Re: Pessimistic TXN did not release lock on a key, all subsequent txns failed

2017-04-26 Thread Andrey Gura
Hi,

fix merged into ignite-2.0 that will be released soon.

On Tue, Apr 25, 2017 at 4:52 PM, bintisepaha <binti.sep...@tudor.com> wrote:
> We have not been able to migrate to 1.8 yet due to business reasons, and now
> we are planning to migrate to 1.9 directly and are testing it.
>
> Do you have an ETA for the fix? Also do you have the code for reproducing
> it?
>
> We are also changing our clients to become long running servers so that the
> topology does not change a lot.
>
> Thanks,
> Binti
>
>
>
> --
> View this message in context: 
> http://apache-ignite-users.70518.x6.nabble.com/Pessimistic-TXN-did-not-release-lock-on-a-key-all-subsequent-txns-failed-tp10536p12237.html
> Sent from the Apache Ignite Users mailing list archive at Nabble.com.

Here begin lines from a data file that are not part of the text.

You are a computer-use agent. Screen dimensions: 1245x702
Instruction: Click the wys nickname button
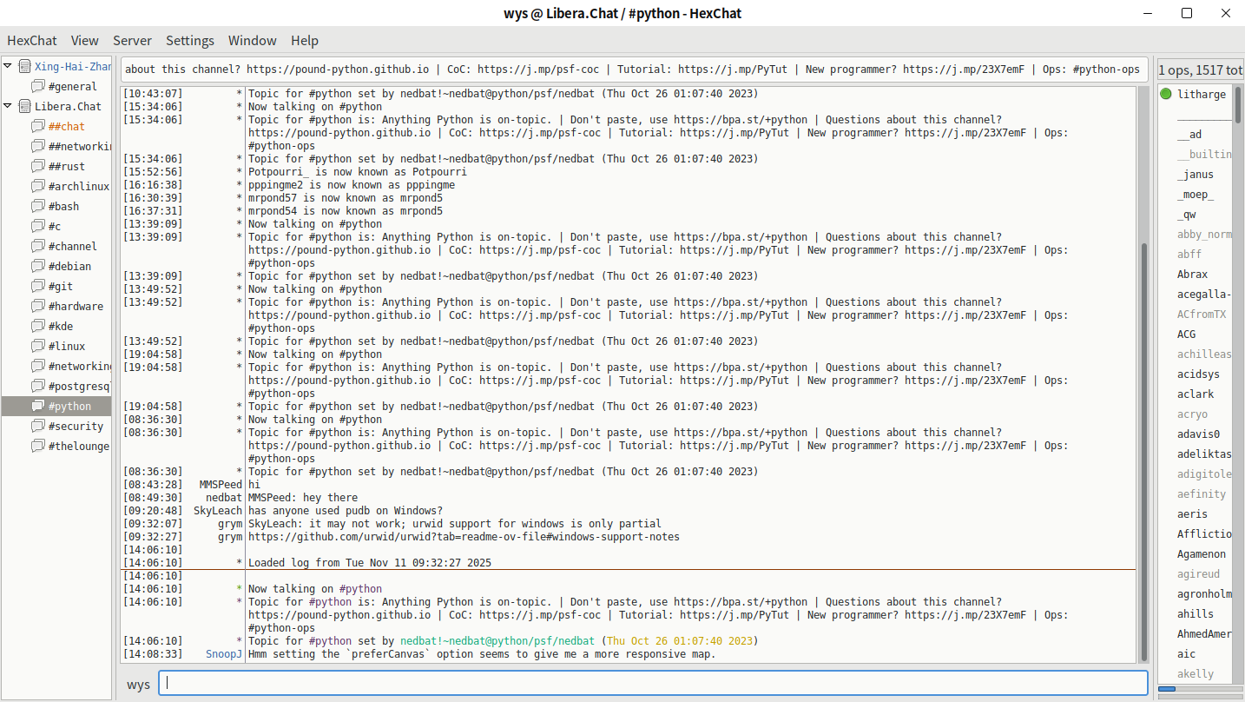[138, 684]
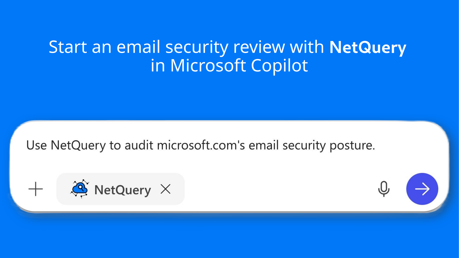Click the bold 'NetQuery' in the heading
Image resolution: width=459 pixels, height=258 pixels.
click(x=368, y=47)
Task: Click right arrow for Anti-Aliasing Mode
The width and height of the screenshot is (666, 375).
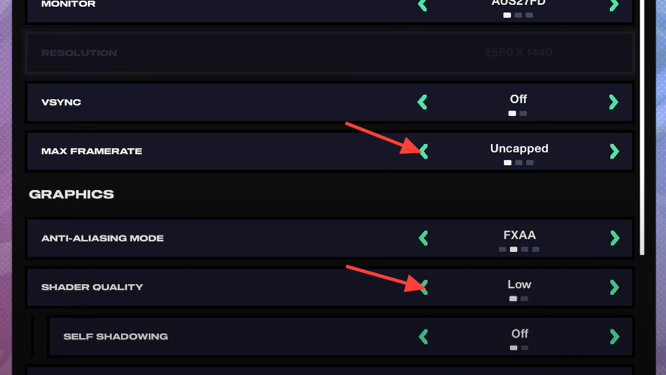Action: (614, 238)
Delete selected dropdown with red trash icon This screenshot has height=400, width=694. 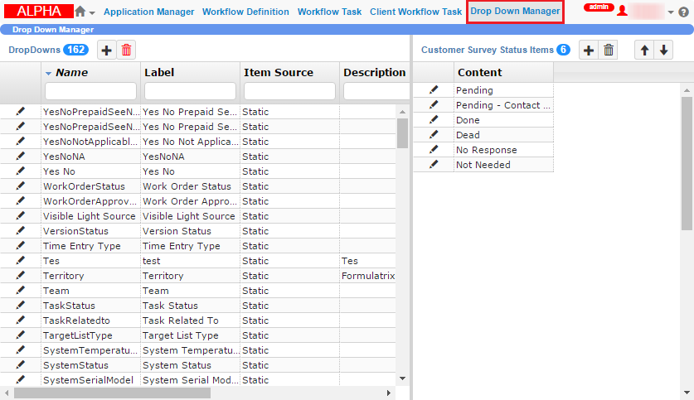point(126,51)
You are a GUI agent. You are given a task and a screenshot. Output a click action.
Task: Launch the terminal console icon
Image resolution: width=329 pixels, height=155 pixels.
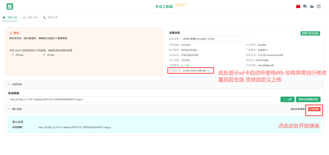pos(319,7)
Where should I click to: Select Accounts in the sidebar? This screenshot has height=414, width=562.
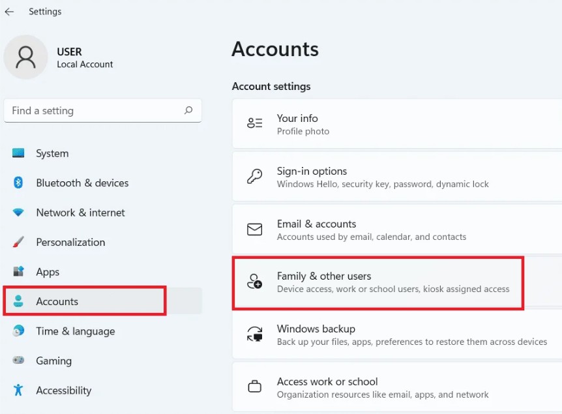point(57,301)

Re: Pessimistic TXN did not release lock on a key, all subsequent txns failed

2017-04-24 Thread Andrey Gura
Hi Binti,

unfortunately I don't have any other ideas why this NPE happens
(except of two mentioned above). But I believe that fix of this
problem will prevent this NPE in all other cases.

About key remaining future: in some cases mentioned NPE led to it.

BTW, did you migrate to Ignite 1.8?


On Fri, Apr 21, 2017 at 10:39 PM, bintisepaha <binti.sep...@tudor.com> wrote:
> Andrey, we never start a txn on the client side. The key that gets locked on
> our end and stays locked even after a successful txn is never read or
> updated in a txn from the client side. Are you also able to reproduce the
> key remaining locked issue?
>
> Thanks,
> Binti
>
>
>
> --
> View this message in context: 
> http://apache-ignite-users.70518.x6.nabble.com/Pessimistic-TXN-did-not-release-lock-on-a-key-all-subsequent-txns-failed-tp10536p12164.html
> Sent from the Apache Ignite Users mailing list archive at Nabble.com.


Re: Pessimistic TXN did not release lock on a key, all subsequent txns failed

2017-04-21 Thread bintisepaha
Andrey, we never start a txn on the client side. The key that gets locked on
our end and stays locked even after a successful txn is never read or
updated in a txn from the client side. Are you also able to reproduce the
key remaining locked issue?

Thanks,
Binti



--
View this message in context: 
http://apache-ignite-users.70518.x6.nabble.com/Pessimistic-TXN-did-not-release-lock-on-a-key-all-subsequent-txns-failed-tp10536p12164.html
Sent from the Apache Ignite Users mailing list archive at Nabble.com.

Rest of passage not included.